Pour la capacité à bloquer les translations (colonne du point critique T_c), l’eau surpasse tous ses concurrents, à l’exception d’un seul : le mercure. On comprend donc mieux le mystère épais qui entoure cette molécule d’eau. Car, il y a un mécanisme qui donne naissance à une énergie potentielle démesurée par rapport avec la très faible masse molaire de cette molécule. Ce mécanisme à l’origine du comportement étrange de l’eau par rapport aux autres substances liquides.
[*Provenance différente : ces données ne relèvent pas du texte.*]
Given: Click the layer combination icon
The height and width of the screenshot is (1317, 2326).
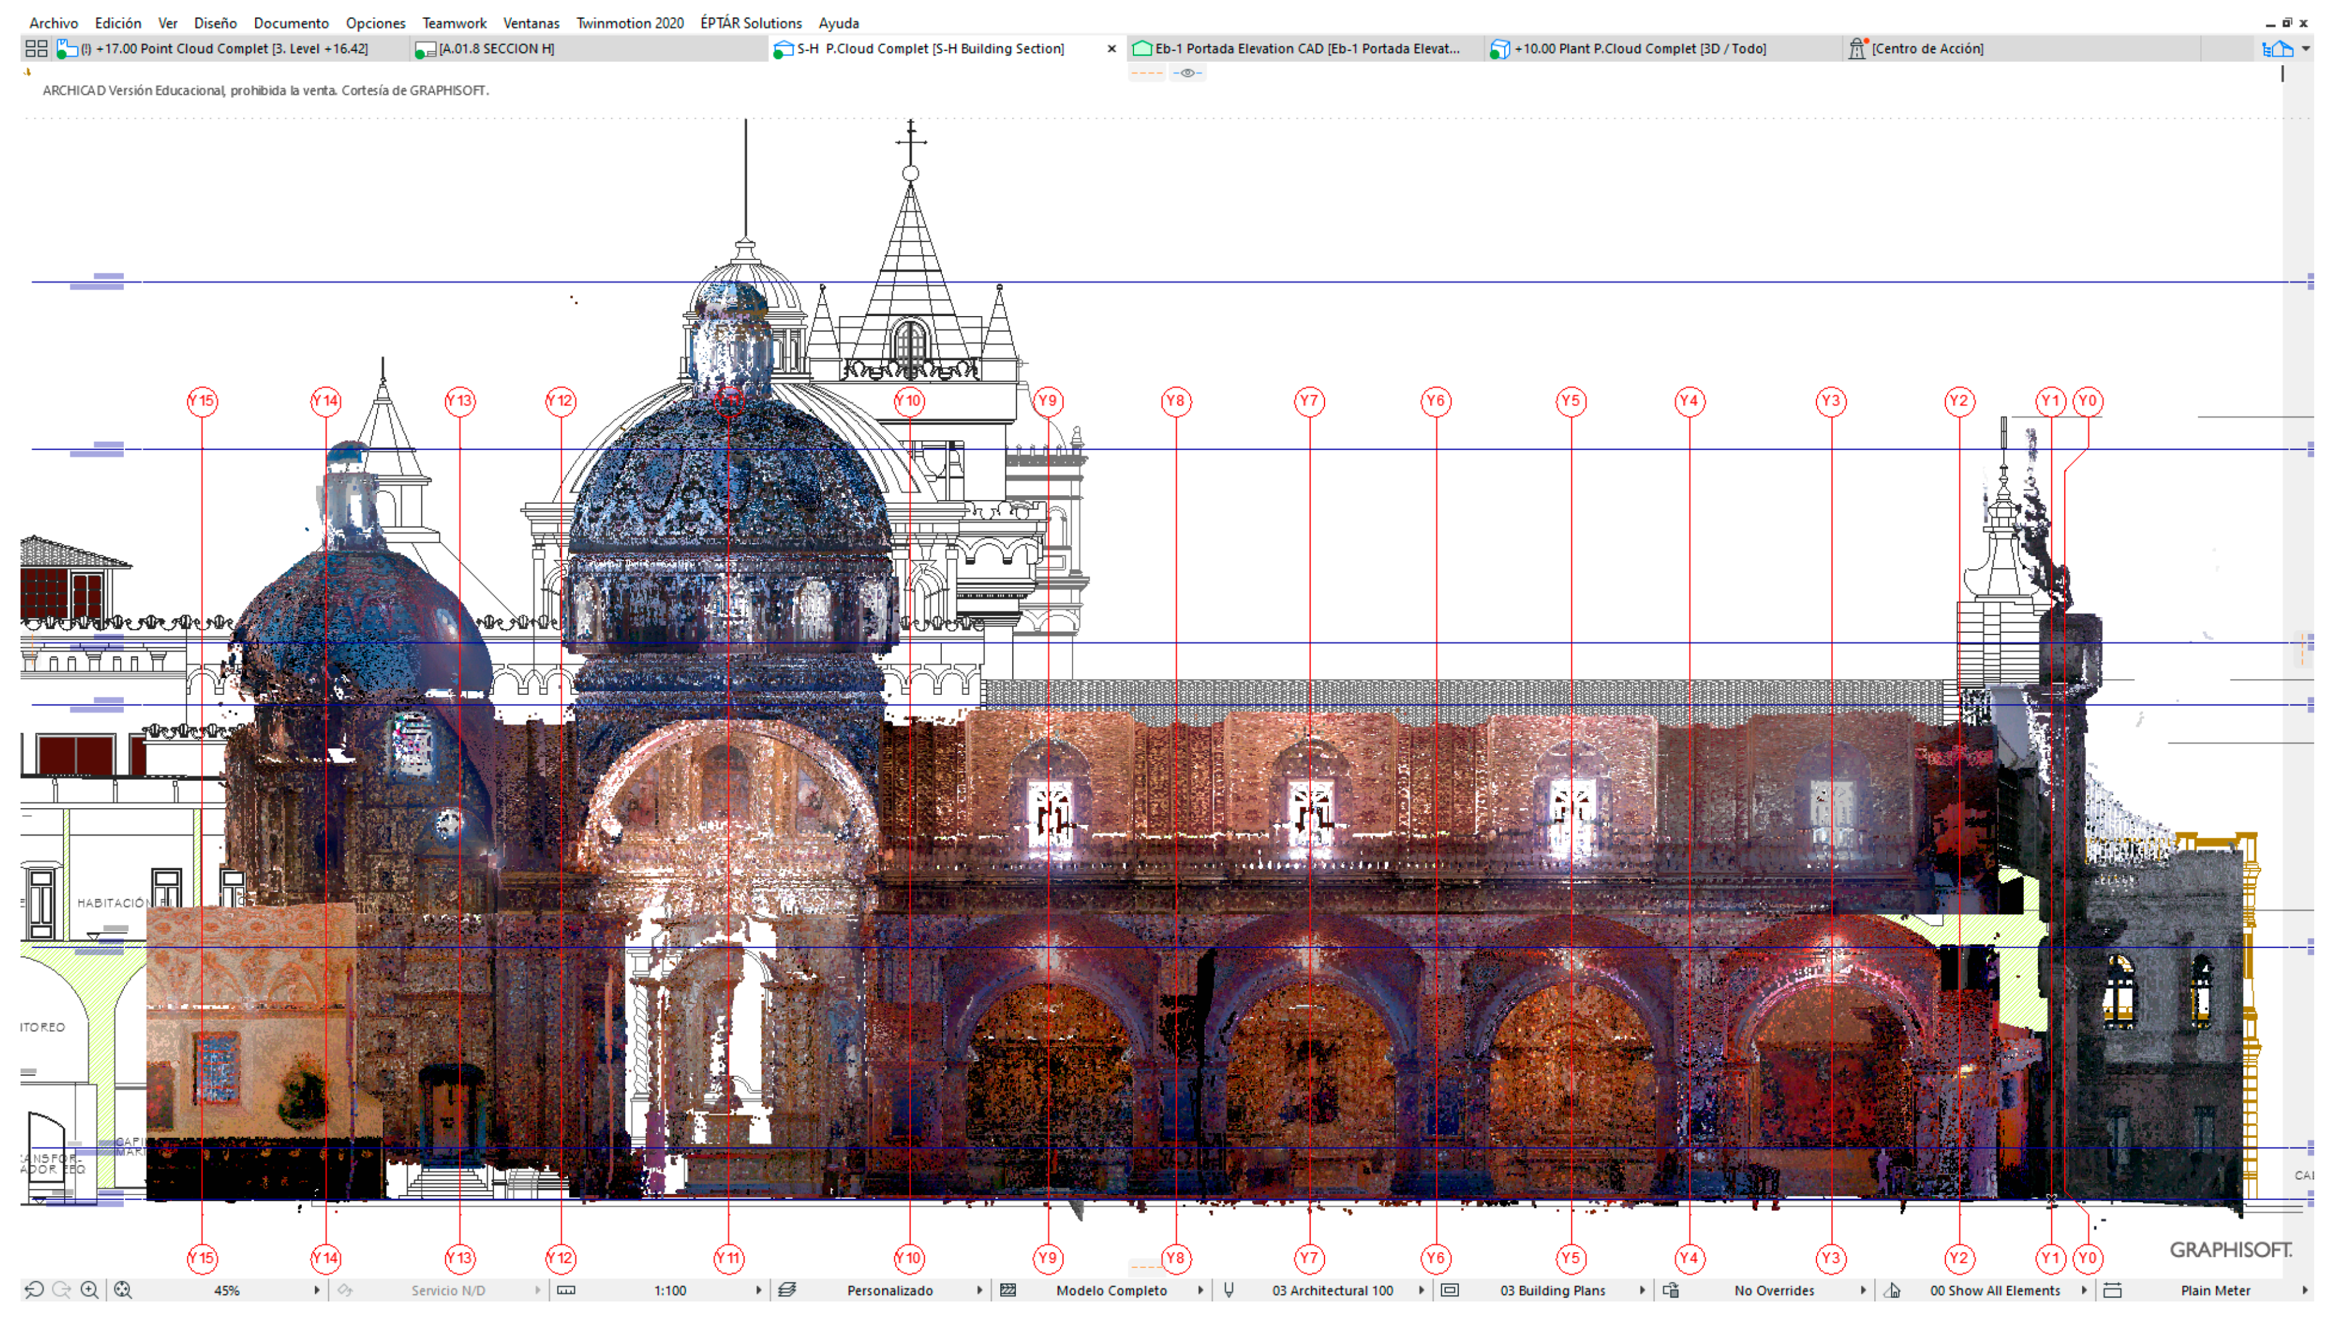Looking at the screenshot, I should click(x=788, y=1290).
Il a été baptisé “liaison hydrogène” et fut remarqué dès 1919. Il se manifeste à l’échelle macroscopique par le fait spectaculaire que la glace flotte sur l’eau liquide au lieu de couler à pic.

Anomalie de densité

La glace est en effet un des rares exemples d’un solide qui est moins dense que le liquide lui ayant donné naissance. D’autres exemples de substances présentant cette caractéristique étrange sont fournis par l’arsenic, le bismuth, le gallium, et le silicium. La raison physique pour laquelle l’eau augmente son volume propre en devenant solide est un mystère qui continue à faire couler beaucoup d’encre, même de nos jours. La meilleure explication que nous ayons de ce phénomène fait appel à la théorie quantique des champs pour laquelle être “vide” ne signifie en rien être exempt de toute matière ou de tout rayonnement. Au contraire, cela signifie que dans le petit domaine d’espace-temps que l’on observe, les divers champs qui existent dans la nature sont tous dans leur état fondamental d’énergie n’étant soumis qu’aux fluctuations quantiques d’un milieu qui apparaît tantôt vide et tantôt plein…
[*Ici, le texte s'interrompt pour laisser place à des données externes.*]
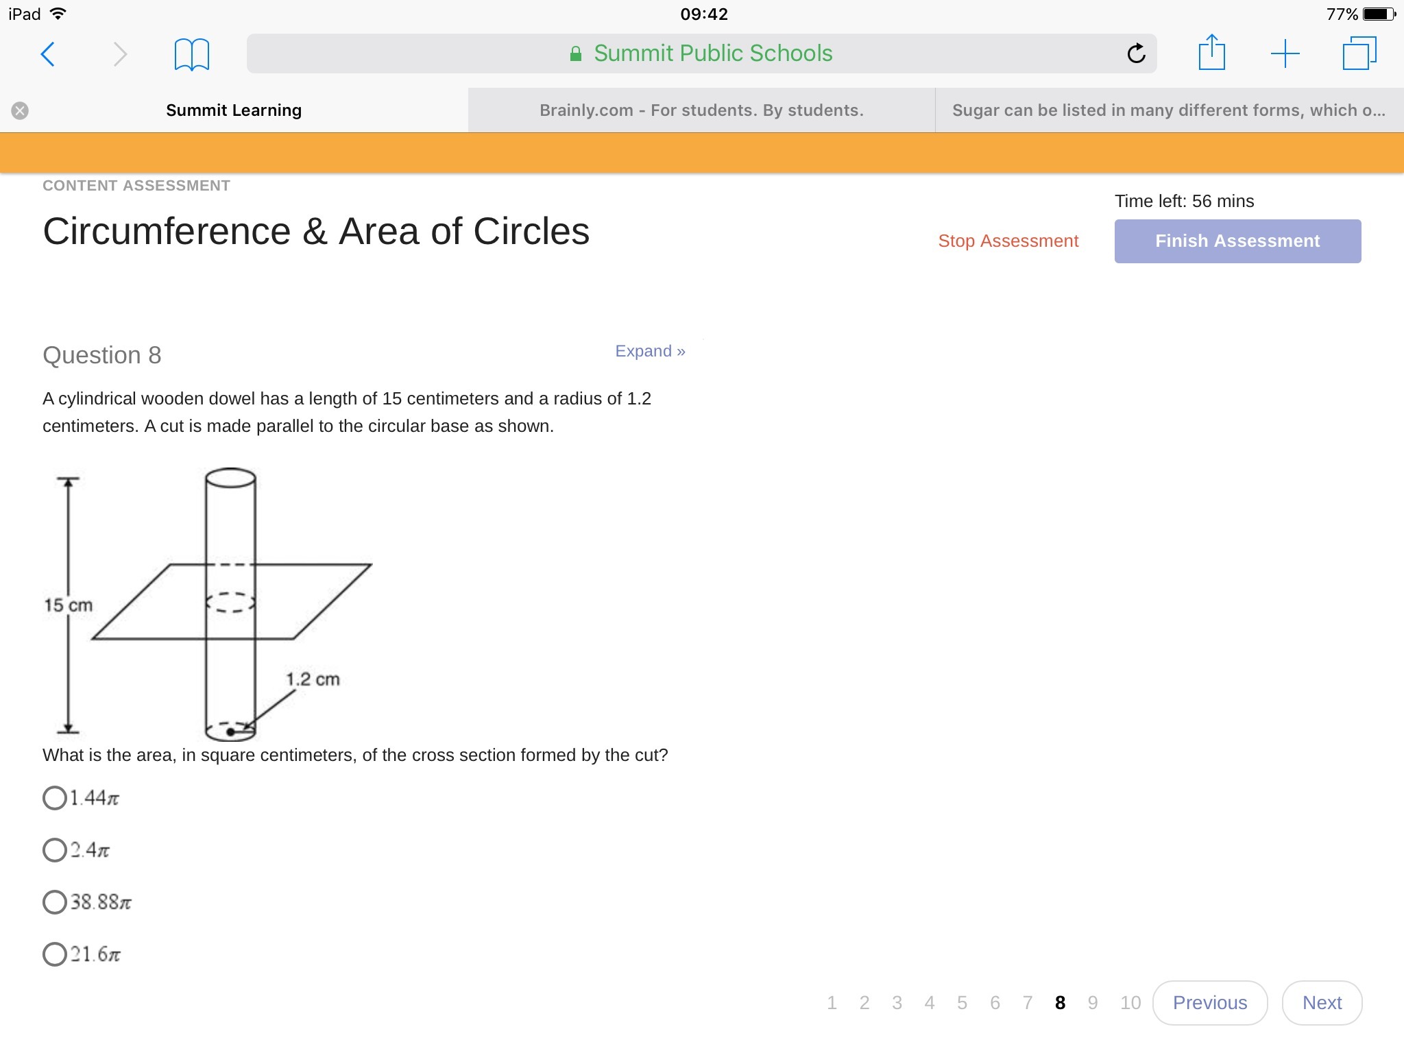
Task: Click Stop Assessment link
Action: click(x=1008, y=241)
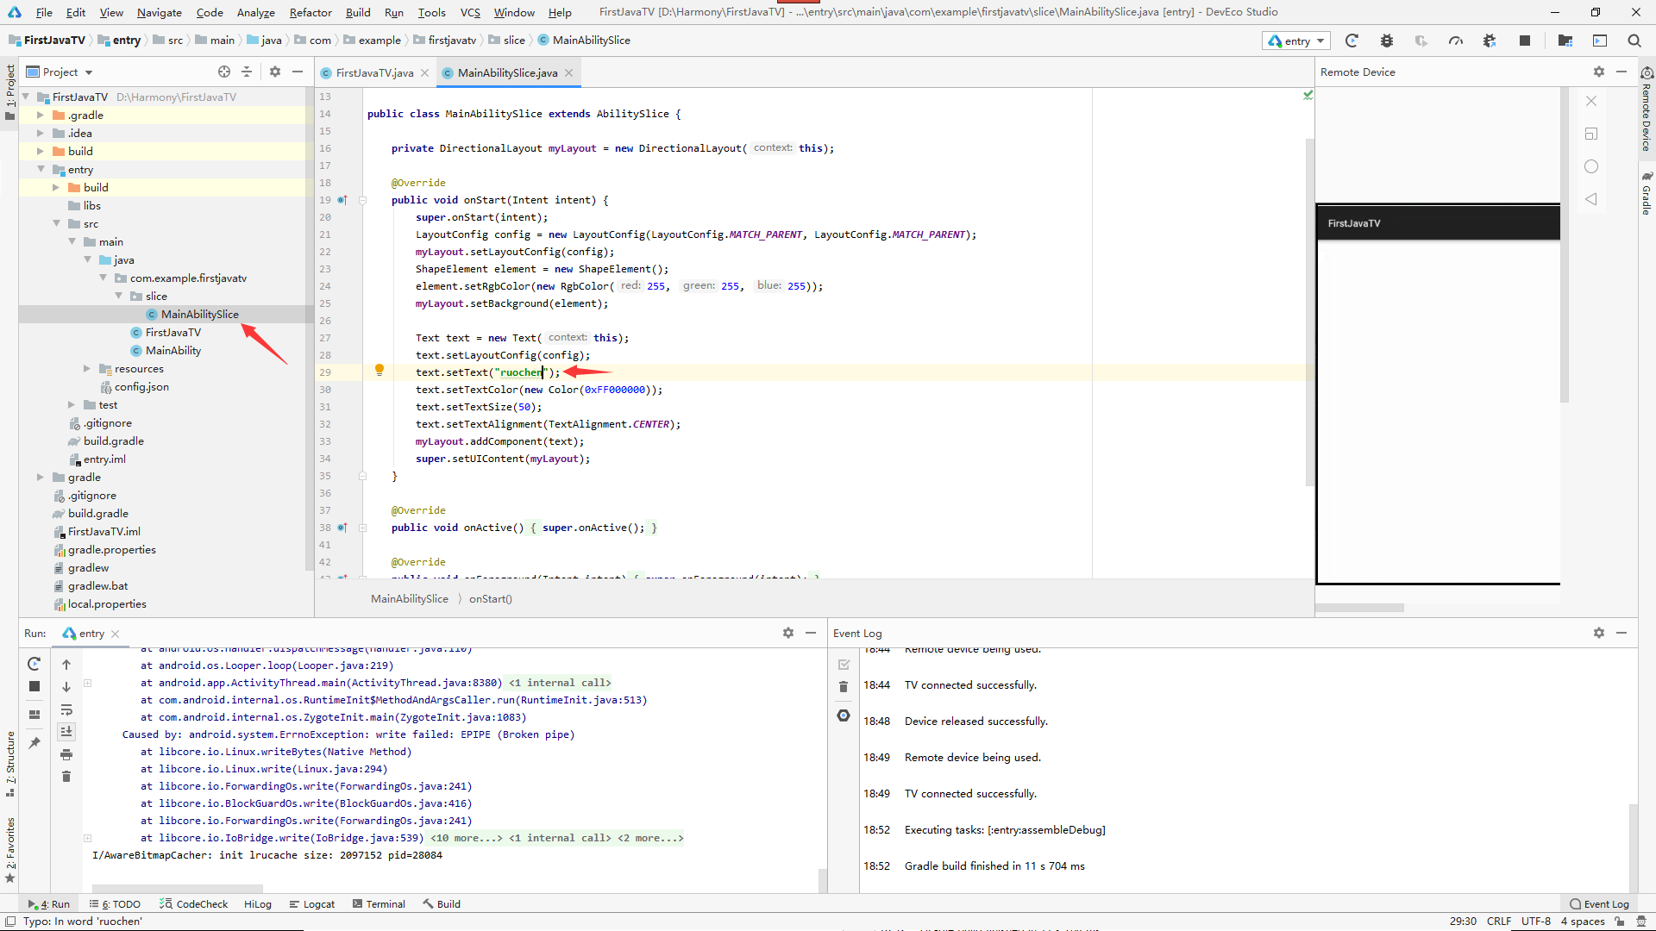Collapse the slice package node

pyautogui.click(x=119, y=297)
Eau surfondue et surchauffée

Le diagramme de phase de l’eau pure montre également qu’en dehors des lignes bleues qui délimitent les états solide, liquide et gazeux de l’eau, il y a aussi les lignes vertes. Ces lignes concernent ce que l’on observe pour de l’eau ultra-pure où l’on a retiré toute impureté ou toute trace de gaz dissous. Comme on peut le constater, avec ce type d’eau il est possible de conserver l’état liquide bien en dessous de 0 °C (eau surfondue ou ultra-froide) ou bien au-dessus de 100 °C (eau surchauffée). La figure suivante montre la séquence de phase que l’on observe sous une pression de 1 atmosphère :

Comme on peut le voir, l’eau ultra-pure peut rester liquide dans une gamme de température allant de -42 °C à +280 °C et non de 0 °C à +100 °C comme l’expérience de tous les jours le démontre. Ceci souligne que l’eau qui coule à votre robinet n’a vraiment rien à voir avec l’eau de formule H₂O. Car, cette eau contient toujours des ions et des gaz dissous qui même s’ils sont en très faible concentration modifient profondément les propriétés physiques de l’eau. Le mieux est ici de parler d’eau morphogénique.

Références

[1] José Teixeira, “L’étrange comportement de l’eau ultrafroide”, Pour la Science,   juillet 2001, n° 285, pp. 84-91.

[2] P.G. de Debenedetti & H.E. Stanley, “Supercooled and glassy water”, Physics Today, june 2003, Vol. 56, pp. 40-46.